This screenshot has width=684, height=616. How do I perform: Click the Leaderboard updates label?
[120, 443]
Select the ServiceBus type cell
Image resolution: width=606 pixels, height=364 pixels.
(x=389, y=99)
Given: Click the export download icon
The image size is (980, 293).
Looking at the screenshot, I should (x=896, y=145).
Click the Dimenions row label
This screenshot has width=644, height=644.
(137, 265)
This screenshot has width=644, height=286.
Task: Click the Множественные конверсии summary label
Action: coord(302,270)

**INSTRUCTIONS TO FOLLOW:** All of the data above must be retyped exactly.

**OUTPUT FOR THIS EXERCISE:**
This screenshot has width=684, height=616. How do I perform: Click the Leaderboard updates label?
[120, 443]
Select the ServiceBus type cell
Image resolution: width=606 pixels, height=364 pixels.
(x=389, y=99)
Given: Click the export download icon
The image size is (980, 293).
Looking at the screenshot, I should (x=896, y=145).
Click the Dimenions row label
This screenshot has width=644, height=644.
(137, 265)
This screenshot has width=644, height=286.
Task: Click the Множественные конверсии summary label
Action: coord(302,270)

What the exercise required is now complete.